In the 1980s and 90s civil society, and civil society organizations (CSOs) came to be seen as key players in development; aid donors and INGOs like Oxfam increasingly sought them out as partners. So the current global crackdown on ‘civil society space’ is particularly worrying – a major pillar of development is under threat.
Ross Clarke (left) and Araddhya Mehtta (right) from from Oxfam’s Knowledge Hub on Governance and Citizenship have just put together an internal briefing on the problem, and what we should be doing about it (not published yet – there will be a public version at some point). Here they set out some of the background trends for anyone seeking to prevent or reverse the crackdown.
Trend 1: Changing nature of development financing and role of the state
As states become less dependent on western aid, they become less open to influence by western governments. [Developing Country] Governments are less tolerant of CSOs challenging ‘political capture’. In some contexts CSOs doing this are perceived as acting for the political opposition. Weak regulatory and accountability frameworks for civil society make CSOs vulnerable to this charge. Several governments exploit this vulnerability and use new regulations to restrict the space of civil society to debate or challenge their economic and political development agenda. Patterns are emerging where neighbouring states apply very similar legislation and tactics, learning from one another about how to control civil society space.
The hard-fought gains of the 1990s and 2000s on civil society space and citizen participation are being reversed. In
2014, Freedom House Index recorded a decrease in freedom globally for the ninth consecutive year. When civil society criticises government policy or a private sector driven agenda, they are often labelled ‘anti-development’, ‘anti-national’, ‘politically motivated’ and even ‘against national security’. This rhetoric undermines both the legitimacy of many CSOs and their ability to operate. It further is generally coupled with a series of reforms to restrict civil society space and stifle public debate. Moreover, individuals and civil society groups are directly intimidated or violently harassed when taking on vested interests on land or natural resource investment or allocations.
Trend 2: Changing nature of insecurity
The rise of extremist groups, militarised responses to insurgency, conflicts in fragile states, and transnational crime, has led to a dominance of the security agenda. Some extremist groups have created shell CSOs to channel funding and governments use this to justify overly burdensome restrictions on all civil society groups. The security agenda’s dominance lends support to authoritarian regimes and weak democratic governments seeking to restrict civil society’s influence.

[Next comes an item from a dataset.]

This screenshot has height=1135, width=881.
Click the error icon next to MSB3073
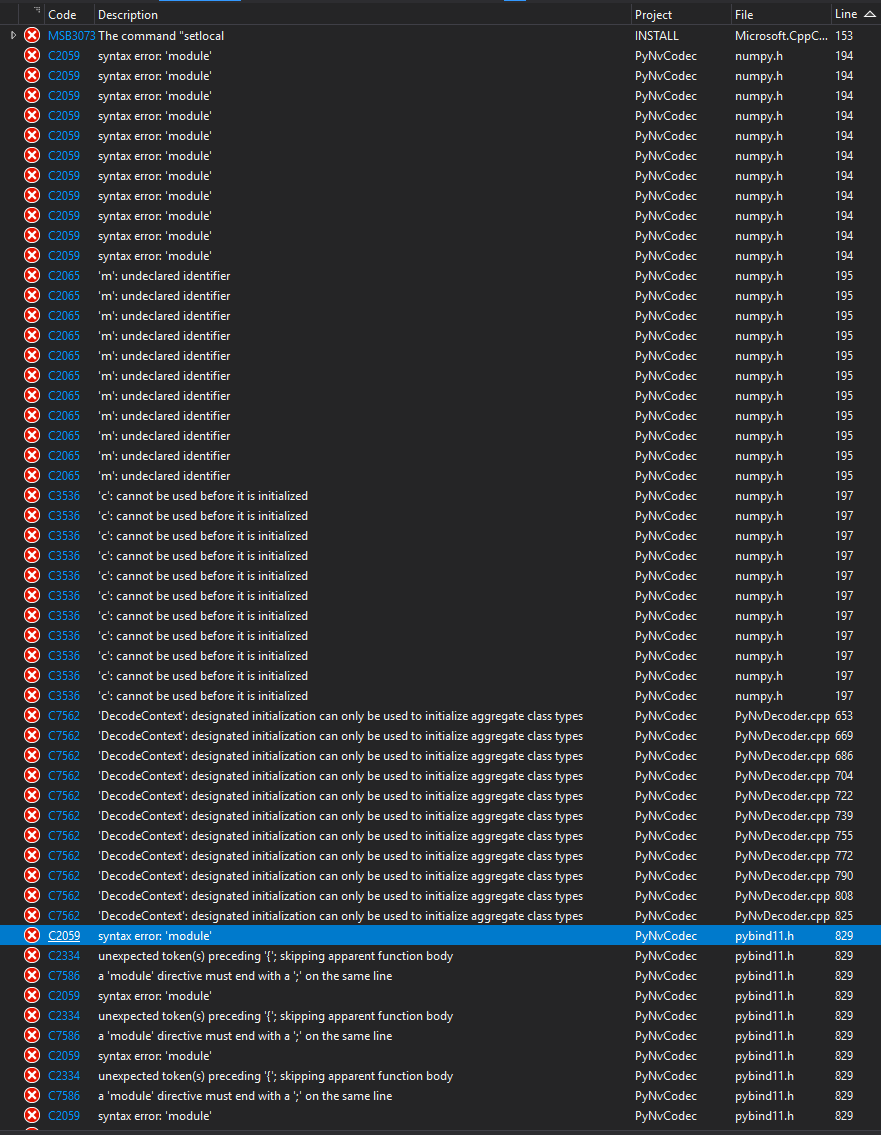[31, 35]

Trend 3: Changing nature of civil society organisations
As the rights-based approach gained prominence in the 1990s-2000s, civil society organisations shifted their focus from service delivery to influencing policy. Yet as space to engage in policy and political reform decreases, CSOs are pushed to focus more on non-confrontational, service delivery work. Some countries even mandate the extent to which civil society must work on the provision of services and ‘hardware’.
With increased foreign funding for national CSOs comes increased scepticism of international CSOs and western donors. For example, in 2014, the Carnegie Endowment for International Peace reported that 50 countries place restrictions on overseas funding for NGOs. As a result, many CSOs, particularly those with rights-based mandates, have had their funds frozen or restricted. The backlash against rights-based advocacy organisations has meant that individuals and CSOs have been put on watch lists and are forced to go underground, creating an atmosphere of fear and self-censorship. This trend also has extremely violent consequences. During the first 10 months of 2014, 130 human rights defenders were killed.
Trend 4: Changing nature of information and communication technology (ICT)
The increasing prominence of ICT is a double-edged sword. It facilitates increased voice and citizen mobilisation in powerful new ways. However, it provides equally powerful tools to monitor and restrict the legitimate activities of civil society.
Social movements increasingly use technology to connect with and learn from each other. As the Arab Spring and recent uprisings in Brazil, Turkey and Ukraine demonstrate, citizens – particularly youth – are mobilising in stronger, more powerful ways.
The spread of ICTs has also led to new legislation regulating these new spaces, often amounting to severe restrictions on freedom of expression. Governments use data that citizens willingly put online to monitor them, and employ sophisticated surveillance technologies to track and target activists. A number of countries lost ground in Freedom House’s index due to state surveillance, restrictions on internet communications, and curbs on personal autonomy. In 2013, 92 writers, 50% of PEN International’s case list, were in prison or detention for using digital technologies.
Trend 5: Challenges with self regulation
Many of the CSOs started in the 1990s and 2000s boom years (and some existing ones) have weak governance and accountability structures, allowing some governments to question their legitimacy. CSOs need to accept their own shortcomings in this regard. In many cases, both international and national CSOs have been either unable or unwilling to meet basic reporting and administrative requirements. Many INGOs are further perceived – rightly or wrongly – as being more concerned with their own survival than the needs of their clients. Yet although reasonable regulation is legitimate, much bureaucratic oversight has become overly burdensome – a tool to obstruct and constrain dissenting voices rather than enhance accountability. Many CSOs are unable to cope with complex, changing procedures and struggle to obtain unrestricted funding required for effective, accountable organisations.